→ Exercise material
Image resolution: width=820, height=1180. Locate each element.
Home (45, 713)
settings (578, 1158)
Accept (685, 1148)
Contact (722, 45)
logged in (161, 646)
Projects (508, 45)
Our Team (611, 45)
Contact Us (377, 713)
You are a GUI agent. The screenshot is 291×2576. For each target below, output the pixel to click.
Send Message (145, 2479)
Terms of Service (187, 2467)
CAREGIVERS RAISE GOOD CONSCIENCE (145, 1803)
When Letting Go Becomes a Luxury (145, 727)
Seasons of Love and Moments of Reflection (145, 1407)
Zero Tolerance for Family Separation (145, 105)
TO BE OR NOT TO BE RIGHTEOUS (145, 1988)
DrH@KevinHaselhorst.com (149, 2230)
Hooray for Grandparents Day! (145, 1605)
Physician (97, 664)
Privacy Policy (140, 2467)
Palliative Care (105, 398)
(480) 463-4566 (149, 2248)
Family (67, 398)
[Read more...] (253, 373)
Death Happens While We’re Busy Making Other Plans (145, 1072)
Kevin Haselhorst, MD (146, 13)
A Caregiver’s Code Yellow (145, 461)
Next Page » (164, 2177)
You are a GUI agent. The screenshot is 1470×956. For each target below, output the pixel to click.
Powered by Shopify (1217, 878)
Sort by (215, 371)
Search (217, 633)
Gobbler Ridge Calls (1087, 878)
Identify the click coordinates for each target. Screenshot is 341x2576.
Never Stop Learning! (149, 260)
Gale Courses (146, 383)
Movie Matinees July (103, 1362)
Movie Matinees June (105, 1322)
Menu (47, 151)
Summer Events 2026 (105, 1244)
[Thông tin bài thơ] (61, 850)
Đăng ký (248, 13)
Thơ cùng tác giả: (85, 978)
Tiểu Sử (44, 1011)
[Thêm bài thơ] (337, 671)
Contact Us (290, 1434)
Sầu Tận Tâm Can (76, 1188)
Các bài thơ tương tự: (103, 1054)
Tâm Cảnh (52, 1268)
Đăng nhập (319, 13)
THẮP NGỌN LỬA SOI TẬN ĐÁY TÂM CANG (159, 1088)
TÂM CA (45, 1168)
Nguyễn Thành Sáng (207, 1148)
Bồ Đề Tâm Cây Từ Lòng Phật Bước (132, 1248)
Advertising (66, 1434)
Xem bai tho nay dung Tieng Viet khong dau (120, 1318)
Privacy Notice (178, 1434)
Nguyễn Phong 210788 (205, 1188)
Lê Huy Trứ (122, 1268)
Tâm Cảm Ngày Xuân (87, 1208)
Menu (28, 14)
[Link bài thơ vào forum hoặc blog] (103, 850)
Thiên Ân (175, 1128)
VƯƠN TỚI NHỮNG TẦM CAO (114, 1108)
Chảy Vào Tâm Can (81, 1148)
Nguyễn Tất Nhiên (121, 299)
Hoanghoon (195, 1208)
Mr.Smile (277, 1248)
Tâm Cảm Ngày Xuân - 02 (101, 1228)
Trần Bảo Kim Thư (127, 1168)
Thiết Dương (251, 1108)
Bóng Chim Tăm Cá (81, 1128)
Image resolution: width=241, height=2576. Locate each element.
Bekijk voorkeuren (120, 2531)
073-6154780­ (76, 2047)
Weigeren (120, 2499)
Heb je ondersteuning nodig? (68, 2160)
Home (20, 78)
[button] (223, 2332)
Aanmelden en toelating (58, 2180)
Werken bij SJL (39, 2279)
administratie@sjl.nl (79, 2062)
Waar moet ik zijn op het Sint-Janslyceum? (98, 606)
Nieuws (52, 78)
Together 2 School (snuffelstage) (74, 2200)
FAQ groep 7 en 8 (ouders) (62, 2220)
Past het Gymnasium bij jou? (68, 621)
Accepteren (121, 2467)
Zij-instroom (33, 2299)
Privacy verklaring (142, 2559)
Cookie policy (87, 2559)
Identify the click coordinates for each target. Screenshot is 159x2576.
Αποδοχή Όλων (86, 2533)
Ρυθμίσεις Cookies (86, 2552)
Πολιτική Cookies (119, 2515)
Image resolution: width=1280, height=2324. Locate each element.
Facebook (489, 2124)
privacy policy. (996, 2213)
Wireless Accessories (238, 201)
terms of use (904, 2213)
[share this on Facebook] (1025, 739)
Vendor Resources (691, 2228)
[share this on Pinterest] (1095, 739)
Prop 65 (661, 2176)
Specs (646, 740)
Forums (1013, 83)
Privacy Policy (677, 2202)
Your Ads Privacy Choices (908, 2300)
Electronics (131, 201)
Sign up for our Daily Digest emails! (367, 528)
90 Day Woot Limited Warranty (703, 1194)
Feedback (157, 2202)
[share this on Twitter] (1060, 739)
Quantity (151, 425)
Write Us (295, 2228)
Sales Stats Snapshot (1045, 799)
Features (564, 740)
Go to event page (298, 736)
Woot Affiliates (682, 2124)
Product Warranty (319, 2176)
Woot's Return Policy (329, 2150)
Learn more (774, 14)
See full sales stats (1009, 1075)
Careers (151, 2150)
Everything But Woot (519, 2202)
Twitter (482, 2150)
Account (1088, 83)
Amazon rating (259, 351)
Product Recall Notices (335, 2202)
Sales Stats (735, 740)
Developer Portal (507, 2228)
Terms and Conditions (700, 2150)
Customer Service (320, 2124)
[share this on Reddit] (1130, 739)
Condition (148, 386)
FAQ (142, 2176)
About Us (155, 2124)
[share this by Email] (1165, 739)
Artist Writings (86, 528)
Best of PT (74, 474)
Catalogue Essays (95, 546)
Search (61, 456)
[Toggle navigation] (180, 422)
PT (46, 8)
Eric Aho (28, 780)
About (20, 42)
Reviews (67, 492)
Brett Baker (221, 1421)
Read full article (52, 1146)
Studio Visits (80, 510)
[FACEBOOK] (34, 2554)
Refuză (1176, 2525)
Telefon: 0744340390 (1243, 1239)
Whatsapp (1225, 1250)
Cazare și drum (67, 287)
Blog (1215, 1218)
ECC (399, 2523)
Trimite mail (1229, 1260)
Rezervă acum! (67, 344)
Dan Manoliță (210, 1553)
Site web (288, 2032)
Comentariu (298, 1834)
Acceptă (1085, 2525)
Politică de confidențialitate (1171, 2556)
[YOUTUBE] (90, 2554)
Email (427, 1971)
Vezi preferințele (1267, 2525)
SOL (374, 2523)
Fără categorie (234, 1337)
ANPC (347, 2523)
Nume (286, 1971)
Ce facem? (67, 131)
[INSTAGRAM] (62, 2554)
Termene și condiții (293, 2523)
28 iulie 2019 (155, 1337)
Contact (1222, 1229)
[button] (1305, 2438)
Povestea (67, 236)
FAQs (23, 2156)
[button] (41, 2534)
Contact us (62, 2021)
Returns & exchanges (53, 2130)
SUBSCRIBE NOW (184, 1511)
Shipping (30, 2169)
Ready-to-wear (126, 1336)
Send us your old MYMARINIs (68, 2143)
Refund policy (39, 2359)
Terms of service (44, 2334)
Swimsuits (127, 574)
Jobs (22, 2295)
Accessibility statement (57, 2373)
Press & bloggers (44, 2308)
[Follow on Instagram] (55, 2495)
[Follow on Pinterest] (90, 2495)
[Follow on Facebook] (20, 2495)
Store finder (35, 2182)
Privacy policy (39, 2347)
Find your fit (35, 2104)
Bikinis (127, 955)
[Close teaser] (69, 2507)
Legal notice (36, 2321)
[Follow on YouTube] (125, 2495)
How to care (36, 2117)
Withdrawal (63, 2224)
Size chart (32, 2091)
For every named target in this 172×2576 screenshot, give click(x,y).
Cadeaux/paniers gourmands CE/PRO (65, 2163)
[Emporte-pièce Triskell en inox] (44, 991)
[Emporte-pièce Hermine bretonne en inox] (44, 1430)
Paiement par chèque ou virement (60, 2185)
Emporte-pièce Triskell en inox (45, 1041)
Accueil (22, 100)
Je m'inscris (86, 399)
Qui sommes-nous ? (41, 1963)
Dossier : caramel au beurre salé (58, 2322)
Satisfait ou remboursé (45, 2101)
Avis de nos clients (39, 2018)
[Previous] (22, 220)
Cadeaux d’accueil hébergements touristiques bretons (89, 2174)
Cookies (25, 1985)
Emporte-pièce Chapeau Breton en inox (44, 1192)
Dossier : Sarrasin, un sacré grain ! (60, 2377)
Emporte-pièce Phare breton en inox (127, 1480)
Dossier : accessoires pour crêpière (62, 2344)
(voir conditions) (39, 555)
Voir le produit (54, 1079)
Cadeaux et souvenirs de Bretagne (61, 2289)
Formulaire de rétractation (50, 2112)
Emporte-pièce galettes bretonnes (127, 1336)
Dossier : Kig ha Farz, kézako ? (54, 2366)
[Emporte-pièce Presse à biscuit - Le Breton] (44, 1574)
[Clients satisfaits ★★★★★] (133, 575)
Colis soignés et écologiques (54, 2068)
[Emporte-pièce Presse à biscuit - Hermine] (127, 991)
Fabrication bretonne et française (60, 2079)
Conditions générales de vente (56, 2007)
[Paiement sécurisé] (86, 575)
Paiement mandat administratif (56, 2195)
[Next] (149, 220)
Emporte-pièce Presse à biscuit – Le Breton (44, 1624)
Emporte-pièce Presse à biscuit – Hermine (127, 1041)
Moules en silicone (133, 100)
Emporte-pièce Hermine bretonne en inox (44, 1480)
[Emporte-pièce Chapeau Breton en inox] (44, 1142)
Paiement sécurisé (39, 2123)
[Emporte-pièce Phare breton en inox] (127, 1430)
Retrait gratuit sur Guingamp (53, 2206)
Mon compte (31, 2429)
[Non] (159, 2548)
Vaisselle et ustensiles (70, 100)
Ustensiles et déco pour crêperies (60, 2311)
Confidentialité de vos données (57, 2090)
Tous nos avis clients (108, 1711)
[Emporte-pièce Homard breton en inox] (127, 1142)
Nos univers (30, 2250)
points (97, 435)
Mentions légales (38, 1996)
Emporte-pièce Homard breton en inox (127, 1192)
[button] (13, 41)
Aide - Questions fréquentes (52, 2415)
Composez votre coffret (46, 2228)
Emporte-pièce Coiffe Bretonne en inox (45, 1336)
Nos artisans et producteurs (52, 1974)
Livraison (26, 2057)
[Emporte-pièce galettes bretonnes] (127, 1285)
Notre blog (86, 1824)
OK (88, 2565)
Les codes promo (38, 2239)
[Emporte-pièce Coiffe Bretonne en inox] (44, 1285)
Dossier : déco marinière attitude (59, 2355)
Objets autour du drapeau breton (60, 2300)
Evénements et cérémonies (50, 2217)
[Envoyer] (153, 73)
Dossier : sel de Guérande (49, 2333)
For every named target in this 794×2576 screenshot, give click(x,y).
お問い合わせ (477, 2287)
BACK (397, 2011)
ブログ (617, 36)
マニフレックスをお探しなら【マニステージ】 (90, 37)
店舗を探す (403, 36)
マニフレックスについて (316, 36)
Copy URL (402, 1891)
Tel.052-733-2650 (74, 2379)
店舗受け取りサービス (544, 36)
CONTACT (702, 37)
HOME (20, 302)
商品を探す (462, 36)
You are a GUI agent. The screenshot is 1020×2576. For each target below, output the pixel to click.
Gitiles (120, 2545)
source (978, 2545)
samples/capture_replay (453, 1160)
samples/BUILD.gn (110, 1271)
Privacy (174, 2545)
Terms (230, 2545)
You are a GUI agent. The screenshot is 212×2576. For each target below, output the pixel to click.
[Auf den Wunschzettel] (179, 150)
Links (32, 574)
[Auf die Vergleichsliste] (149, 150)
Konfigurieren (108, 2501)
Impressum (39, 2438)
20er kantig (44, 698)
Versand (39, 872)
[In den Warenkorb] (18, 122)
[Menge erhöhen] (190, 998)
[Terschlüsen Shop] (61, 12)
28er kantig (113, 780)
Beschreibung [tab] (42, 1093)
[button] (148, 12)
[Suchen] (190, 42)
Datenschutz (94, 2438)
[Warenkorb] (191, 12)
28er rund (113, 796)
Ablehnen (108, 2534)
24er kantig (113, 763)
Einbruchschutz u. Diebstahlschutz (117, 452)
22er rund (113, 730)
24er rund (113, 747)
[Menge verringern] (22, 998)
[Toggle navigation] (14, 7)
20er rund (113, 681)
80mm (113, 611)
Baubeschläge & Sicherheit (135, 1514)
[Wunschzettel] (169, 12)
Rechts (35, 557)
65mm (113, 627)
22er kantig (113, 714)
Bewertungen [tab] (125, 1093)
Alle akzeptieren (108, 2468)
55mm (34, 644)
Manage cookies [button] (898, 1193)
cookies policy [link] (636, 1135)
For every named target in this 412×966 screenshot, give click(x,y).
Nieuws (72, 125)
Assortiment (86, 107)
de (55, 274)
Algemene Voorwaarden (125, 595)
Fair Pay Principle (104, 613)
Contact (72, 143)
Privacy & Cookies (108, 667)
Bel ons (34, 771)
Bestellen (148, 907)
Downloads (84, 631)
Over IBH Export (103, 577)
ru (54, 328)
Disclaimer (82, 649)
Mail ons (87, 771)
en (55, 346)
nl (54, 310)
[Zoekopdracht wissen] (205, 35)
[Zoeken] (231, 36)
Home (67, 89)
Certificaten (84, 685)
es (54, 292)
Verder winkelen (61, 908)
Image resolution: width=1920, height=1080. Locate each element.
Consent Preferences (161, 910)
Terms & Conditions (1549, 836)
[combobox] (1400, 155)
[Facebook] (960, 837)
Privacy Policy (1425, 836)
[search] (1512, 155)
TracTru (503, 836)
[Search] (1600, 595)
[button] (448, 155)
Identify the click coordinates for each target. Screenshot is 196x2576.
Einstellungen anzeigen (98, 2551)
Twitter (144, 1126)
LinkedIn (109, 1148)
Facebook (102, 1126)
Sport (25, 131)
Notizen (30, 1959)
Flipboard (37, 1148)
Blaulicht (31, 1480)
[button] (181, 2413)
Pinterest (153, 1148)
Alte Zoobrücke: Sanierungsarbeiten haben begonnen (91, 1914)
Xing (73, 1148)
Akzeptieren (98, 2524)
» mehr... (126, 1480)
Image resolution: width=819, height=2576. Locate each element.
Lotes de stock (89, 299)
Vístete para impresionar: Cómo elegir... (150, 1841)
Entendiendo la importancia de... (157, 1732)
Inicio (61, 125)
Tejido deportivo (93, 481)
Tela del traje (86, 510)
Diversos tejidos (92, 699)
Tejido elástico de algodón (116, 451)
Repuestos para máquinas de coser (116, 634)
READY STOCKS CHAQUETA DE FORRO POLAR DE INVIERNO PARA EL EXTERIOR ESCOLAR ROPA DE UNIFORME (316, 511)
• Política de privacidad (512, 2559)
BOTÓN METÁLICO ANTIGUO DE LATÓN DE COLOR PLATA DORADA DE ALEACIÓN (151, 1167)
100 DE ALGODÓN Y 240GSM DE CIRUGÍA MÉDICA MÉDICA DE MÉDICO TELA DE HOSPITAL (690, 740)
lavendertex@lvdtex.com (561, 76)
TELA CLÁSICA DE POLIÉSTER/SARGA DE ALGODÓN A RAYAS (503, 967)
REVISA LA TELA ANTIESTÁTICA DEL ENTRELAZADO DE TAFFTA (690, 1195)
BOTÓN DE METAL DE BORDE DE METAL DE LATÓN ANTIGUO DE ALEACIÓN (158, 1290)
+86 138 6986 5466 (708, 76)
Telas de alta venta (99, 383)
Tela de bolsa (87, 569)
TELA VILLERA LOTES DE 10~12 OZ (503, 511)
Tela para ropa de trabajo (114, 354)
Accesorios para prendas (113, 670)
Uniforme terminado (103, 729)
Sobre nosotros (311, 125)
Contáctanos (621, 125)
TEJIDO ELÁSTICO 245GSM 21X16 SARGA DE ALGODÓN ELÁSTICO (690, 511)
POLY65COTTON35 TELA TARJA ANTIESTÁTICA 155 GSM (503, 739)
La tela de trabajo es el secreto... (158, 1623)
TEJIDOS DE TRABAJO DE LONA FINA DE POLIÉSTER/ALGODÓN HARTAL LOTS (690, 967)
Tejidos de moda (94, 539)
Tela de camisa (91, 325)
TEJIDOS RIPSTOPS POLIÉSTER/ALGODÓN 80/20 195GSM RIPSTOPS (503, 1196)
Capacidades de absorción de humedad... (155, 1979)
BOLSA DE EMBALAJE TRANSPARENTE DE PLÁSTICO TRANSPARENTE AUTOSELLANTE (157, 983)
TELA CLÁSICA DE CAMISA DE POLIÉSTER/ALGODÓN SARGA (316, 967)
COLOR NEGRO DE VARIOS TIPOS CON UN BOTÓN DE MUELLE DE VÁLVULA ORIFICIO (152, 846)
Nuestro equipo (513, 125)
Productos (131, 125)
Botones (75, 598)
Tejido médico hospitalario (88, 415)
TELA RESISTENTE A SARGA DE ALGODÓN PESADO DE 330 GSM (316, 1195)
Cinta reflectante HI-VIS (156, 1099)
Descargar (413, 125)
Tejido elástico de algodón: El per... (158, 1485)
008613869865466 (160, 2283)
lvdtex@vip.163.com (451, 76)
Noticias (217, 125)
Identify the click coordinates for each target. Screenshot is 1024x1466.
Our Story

→ What is needed
Please retype, with no changes, the lines that run from the first line of the entries to the line with "Send Message (145, 2479)", both ends included.

→ Your solution
Image resolution: width=820, height=1180. Locate each element.
Home (45, 713)
settings (578, 1158)
Accept (685, 1148)
Contact (722, 45)
logged in (161, 646)
Projects (508, 45)
Our Team (611, 45)
Contact Us (377, 713)
You are a GUI agent. The screenshot is 291×2576. For each target below, output the pixel to click.
Send Message (145, 2479)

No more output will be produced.